In anticipation of the centenary of American independence and in search of a market not served by Poore's Congressional Directory, Lanman prepared the Biographical Annals of the Civil Government of the United States, published by James Anglim of Washington, D.C. in 1876. This volume combined the biographies of the Dictionary of Congress with entries for other governmental officials since 1776 and expanded reference tables. Poore offered a competing historical volume in 1878 with his Political Register and Congressional Directory, published by Houghton, Osgood and Company, Boston.

Joseph M. Morrison's revision of Lanman's Biographical Annals (New York, 1887) was the final directory of congressional biography to be prepared and published privately. In 1903 Congress authorized the publication of A Biographical Congressional Directory, 1774 to 1903. Compiled under the direction of O. M. Enyart, this was the first volume prepared by congressional staff who drew on the Lanman and Poore editions as well as biographical information printed in the Congressional Directory since the 40th United States Congress (1867). The most thorough and systematic revision of biographical entries attempted prior to the Bicentennial Edition (1989) was conducted in preparation for the Biographical Directory of the American Congress, 1774–1927. Ansel Wold, chief clerk of the Joint Committee on Printing, directed the compilation of this volume published in 1928.

The 1920s survey yielded more detailed and consistent biographies than those in the nineteenth-century editions or in the earlier volumes compiled by congressional staff, but its frequent reliance on family legends and personal recollections introduced dubious information. Although Congress authorized updates that were published in 1949–50, 1961, and 1971, the entries from the 1928 edition remained virtually intact in the three subsequent editions. The creation of the Senate Historical Office in 1975 and the Office for the Bicentennial in the United States House of Representatives in 1983 provided the first opportunity for professional historians to revise and update the Biographical Directory. Earlier editions of the Biographical Directory and their nineteenth century predecessors offered little information on congressional careers other than terms of service. The bicentennial edition (1989) provided a more complete record of the individual members' years in office. A 1996 edition was published by Congressional Quarterly, but did not achieve wide circulation because of its much higher price. Congress issued an updated print edition in 2005.

Stored data entries:

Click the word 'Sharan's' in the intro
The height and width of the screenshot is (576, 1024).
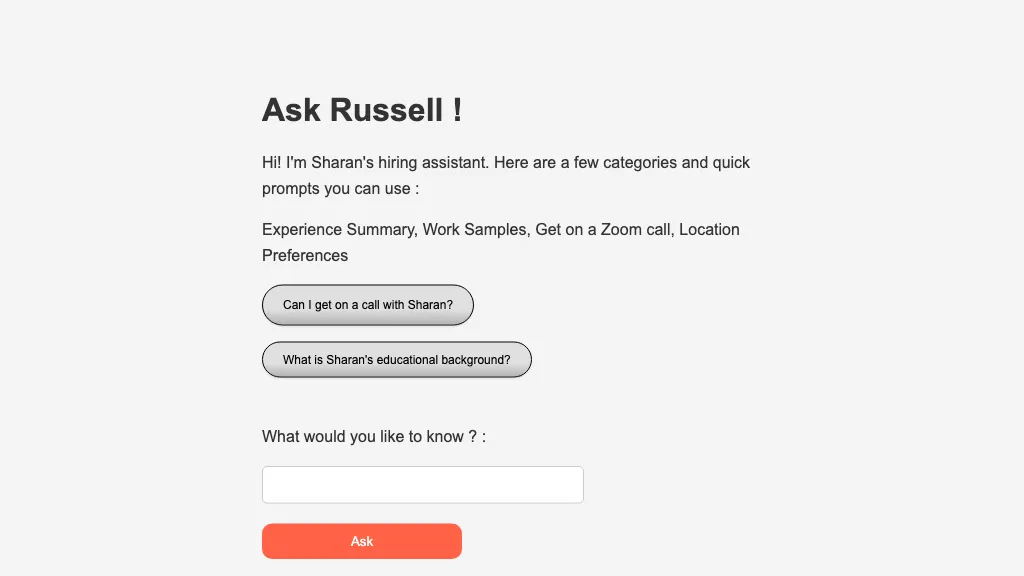pyautogui.click(x=342, y=162)
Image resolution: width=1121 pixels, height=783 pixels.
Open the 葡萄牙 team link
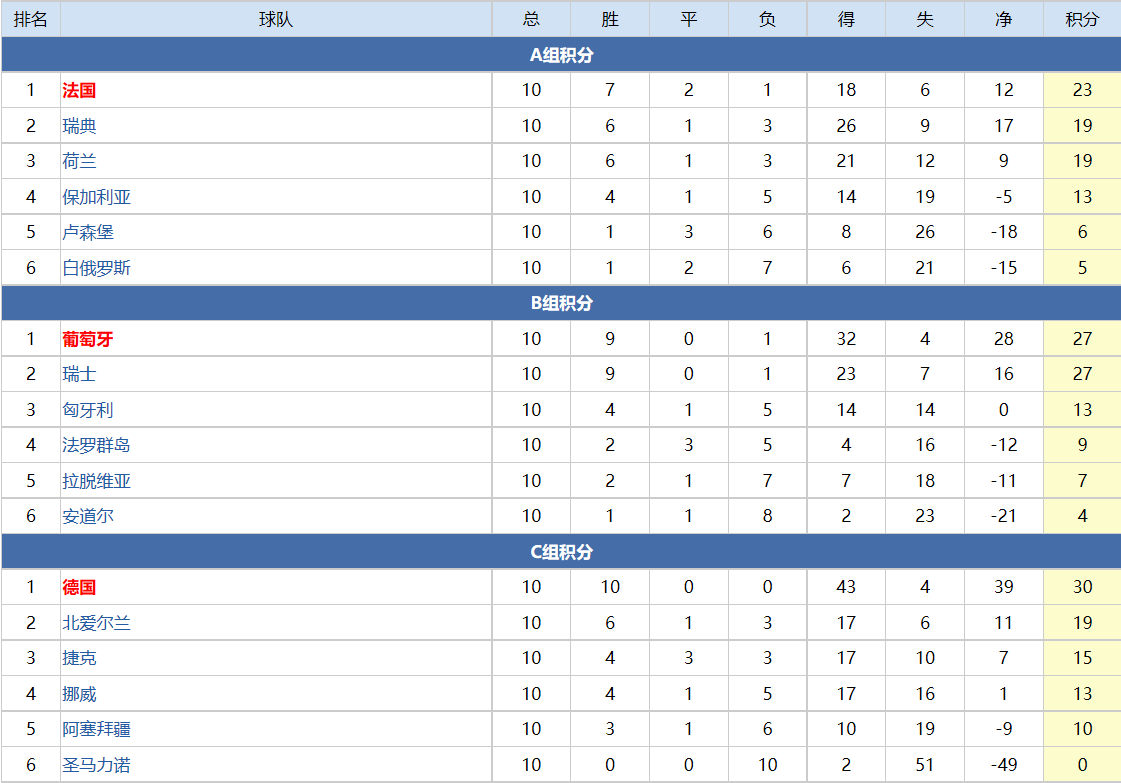pyautogui.click(x=87, y=339)
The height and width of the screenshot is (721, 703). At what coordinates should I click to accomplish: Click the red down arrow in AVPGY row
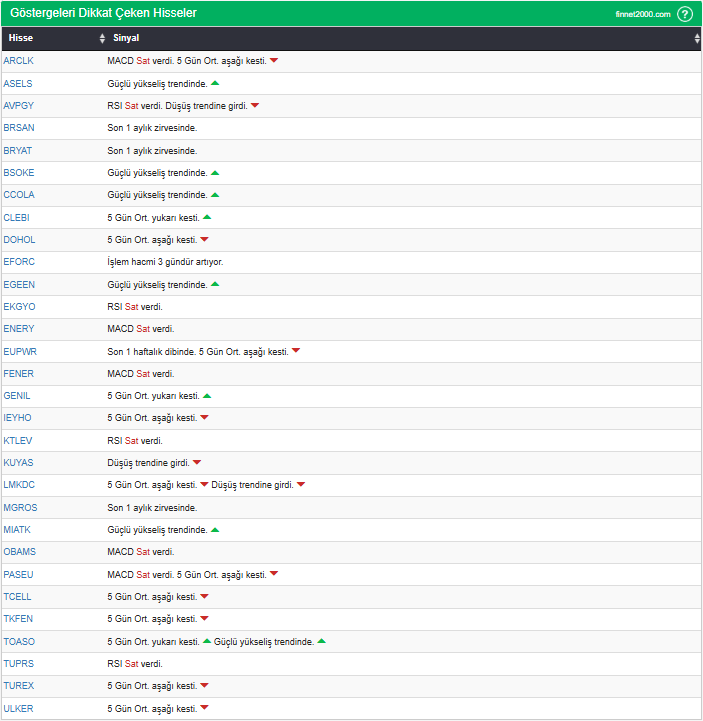point(255,106)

PROMPT A:
In the passage on congressional biographical directories, who directed the compilation of the volume published in 1928?
PROMPT B:
Carry on the passage on congressional biographical directories from its last sentence.

FINAL ANSWER A:
Ansel Wold, chief clerk of the Joint Committee on Printing.

FINAL ANSWER B:
The development and growing use of the Internet in the 1990s led to the creation of websites for the House of Representatives and the Senate. Ray Strong, House Historian and Assistant to the Clerk of the House, advocated publication of the entries from the Biographical Directory on the Internet. Through the efforts of Joe Carmel, Cindy S. Leach, and Gary Hahn of Legislative Computer Systems under the Clerk of the House, and Cheri Allen of the Office of the Secretary of the Senate, the entries of the Biographical Directory became available online during the week of November 9, 1998, at under the auspices of the House Legislative Resource Center and the Historian of the Senate. Internet technology offered the capability to update the Biographical Directory on a daily basis. Besides the biographies, the online database includes extensive bibliographies and a guide to all available research collections for Senate and House entries. The project was the first SGML/XML project for the House and Senate and paved the way for the drafting of legislation in XML in both chambers.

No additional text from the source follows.